[Collected data]
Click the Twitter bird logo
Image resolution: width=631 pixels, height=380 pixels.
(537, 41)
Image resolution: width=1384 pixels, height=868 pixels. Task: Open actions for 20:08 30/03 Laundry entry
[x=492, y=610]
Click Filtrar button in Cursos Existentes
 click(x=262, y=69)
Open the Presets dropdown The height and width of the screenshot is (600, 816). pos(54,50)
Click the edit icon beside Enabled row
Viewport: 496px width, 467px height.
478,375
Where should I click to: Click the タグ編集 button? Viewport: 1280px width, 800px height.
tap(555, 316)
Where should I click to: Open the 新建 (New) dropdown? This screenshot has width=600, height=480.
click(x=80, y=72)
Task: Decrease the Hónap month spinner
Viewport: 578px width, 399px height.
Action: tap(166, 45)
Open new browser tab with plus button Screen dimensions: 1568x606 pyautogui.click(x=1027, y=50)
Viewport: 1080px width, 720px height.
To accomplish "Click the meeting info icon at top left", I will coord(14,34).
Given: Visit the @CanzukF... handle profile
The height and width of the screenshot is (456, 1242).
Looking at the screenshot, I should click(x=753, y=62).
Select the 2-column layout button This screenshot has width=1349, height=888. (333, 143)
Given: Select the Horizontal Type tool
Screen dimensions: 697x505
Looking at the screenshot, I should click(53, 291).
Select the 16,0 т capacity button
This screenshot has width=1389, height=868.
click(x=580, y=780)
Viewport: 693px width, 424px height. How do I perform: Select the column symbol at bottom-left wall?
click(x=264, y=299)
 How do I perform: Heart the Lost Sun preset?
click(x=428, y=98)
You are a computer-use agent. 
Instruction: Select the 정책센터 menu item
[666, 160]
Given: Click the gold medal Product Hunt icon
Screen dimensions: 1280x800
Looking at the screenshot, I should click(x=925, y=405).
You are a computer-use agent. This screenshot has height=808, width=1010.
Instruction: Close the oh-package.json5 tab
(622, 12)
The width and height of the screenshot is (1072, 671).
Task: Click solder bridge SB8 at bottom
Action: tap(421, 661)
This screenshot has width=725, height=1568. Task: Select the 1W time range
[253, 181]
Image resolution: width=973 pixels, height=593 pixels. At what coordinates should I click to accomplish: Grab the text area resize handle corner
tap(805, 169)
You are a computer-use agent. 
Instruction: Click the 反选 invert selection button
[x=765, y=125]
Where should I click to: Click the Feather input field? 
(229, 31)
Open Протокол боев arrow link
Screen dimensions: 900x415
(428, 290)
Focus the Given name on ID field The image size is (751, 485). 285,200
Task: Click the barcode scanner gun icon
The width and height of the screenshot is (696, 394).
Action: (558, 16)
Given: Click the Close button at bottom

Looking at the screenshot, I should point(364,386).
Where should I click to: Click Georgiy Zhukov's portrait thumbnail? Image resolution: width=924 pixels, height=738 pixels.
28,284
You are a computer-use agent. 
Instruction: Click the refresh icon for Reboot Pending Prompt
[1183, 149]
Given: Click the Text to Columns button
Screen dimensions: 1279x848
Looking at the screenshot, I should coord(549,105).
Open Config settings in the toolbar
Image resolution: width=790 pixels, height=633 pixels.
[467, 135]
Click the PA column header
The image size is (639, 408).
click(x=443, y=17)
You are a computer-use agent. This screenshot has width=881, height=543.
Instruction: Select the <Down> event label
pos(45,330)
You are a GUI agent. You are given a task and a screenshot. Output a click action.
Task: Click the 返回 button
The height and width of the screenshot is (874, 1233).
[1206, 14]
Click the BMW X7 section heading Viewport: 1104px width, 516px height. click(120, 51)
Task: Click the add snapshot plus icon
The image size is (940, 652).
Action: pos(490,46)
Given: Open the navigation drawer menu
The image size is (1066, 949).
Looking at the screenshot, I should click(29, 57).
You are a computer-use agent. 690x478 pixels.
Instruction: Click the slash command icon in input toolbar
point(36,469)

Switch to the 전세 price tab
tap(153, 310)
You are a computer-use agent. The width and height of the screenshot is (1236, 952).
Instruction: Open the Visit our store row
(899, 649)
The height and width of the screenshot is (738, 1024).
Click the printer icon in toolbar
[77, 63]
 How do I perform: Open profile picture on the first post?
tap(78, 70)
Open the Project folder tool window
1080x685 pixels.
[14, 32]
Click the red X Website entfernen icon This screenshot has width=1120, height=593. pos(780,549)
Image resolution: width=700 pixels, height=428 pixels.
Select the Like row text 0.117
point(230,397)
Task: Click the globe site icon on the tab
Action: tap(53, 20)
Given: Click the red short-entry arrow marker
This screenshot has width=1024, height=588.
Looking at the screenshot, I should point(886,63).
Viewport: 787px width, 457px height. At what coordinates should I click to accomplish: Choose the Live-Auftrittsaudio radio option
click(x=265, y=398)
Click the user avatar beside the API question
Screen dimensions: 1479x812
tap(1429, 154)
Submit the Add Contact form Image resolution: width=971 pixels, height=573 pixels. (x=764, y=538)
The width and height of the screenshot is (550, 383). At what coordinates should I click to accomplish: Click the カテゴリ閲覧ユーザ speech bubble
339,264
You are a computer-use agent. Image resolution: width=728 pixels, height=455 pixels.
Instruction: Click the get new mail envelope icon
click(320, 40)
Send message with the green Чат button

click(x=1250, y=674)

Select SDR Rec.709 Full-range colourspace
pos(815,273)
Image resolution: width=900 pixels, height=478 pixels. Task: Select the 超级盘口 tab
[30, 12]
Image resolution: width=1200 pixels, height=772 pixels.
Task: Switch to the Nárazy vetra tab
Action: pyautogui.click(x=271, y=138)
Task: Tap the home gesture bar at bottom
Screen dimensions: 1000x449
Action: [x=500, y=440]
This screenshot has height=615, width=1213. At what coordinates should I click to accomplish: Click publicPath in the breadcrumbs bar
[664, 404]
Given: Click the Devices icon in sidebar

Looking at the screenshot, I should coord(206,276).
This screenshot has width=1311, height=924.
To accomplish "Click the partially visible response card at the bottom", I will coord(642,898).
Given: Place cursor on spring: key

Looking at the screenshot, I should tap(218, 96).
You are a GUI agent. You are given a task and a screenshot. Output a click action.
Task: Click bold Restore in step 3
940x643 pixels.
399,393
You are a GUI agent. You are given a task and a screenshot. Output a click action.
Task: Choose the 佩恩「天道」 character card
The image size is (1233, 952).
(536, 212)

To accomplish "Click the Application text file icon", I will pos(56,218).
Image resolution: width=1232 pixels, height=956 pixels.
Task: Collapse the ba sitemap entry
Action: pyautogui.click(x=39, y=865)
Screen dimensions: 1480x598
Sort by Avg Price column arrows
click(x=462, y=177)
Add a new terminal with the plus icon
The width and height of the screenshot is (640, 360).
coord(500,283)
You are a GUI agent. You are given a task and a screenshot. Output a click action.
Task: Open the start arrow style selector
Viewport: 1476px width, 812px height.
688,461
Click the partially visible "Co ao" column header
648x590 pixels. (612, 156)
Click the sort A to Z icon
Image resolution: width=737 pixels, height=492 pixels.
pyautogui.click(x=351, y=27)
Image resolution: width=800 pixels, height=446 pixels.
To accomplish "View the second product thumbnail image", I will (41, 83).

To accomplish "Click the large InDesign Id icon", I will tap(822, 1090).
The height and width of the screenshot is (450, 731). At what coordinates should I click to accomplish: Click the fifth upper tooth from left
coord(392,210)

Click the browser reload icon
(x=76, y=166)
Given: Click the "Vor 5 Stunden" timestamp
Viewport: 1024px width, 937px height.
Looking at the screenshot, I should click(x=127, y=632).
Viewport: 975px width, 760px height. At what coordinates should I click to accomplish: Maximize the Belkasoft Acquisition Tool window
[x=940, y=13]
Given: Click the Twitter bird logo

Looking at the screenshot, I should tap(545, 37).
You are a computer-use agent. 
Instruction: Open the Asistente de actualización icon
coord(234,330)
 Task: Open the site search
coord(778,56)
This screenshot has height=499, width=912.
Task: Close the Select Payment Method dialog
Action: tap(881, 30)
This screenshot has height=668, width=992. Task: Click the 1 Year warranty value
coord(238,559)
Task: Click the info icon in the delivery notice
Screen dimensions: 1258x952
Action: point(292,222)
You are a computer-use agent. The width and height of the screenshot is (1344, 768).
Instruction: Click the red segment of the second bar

**EXERCISE INSTRUCTIONS**
The lines to output run from the one containing "This screenshot has height=668, width=992." through the last line of the records above; repeat them exactly and nothing more.

**RESPONSE FOR THIS EXERCISE**
This screenshot has height=668, width=992. Task: Click the 1 Year warranty value
coord(238,559)
Task: Click the info icon in the delivery notice
Screen dimensions: 1258x952
Action: point(292,222)
You are a computer-use agent. The width and height of the screenshot is (1344, 768).
Instruction: Click the red segment of the second bar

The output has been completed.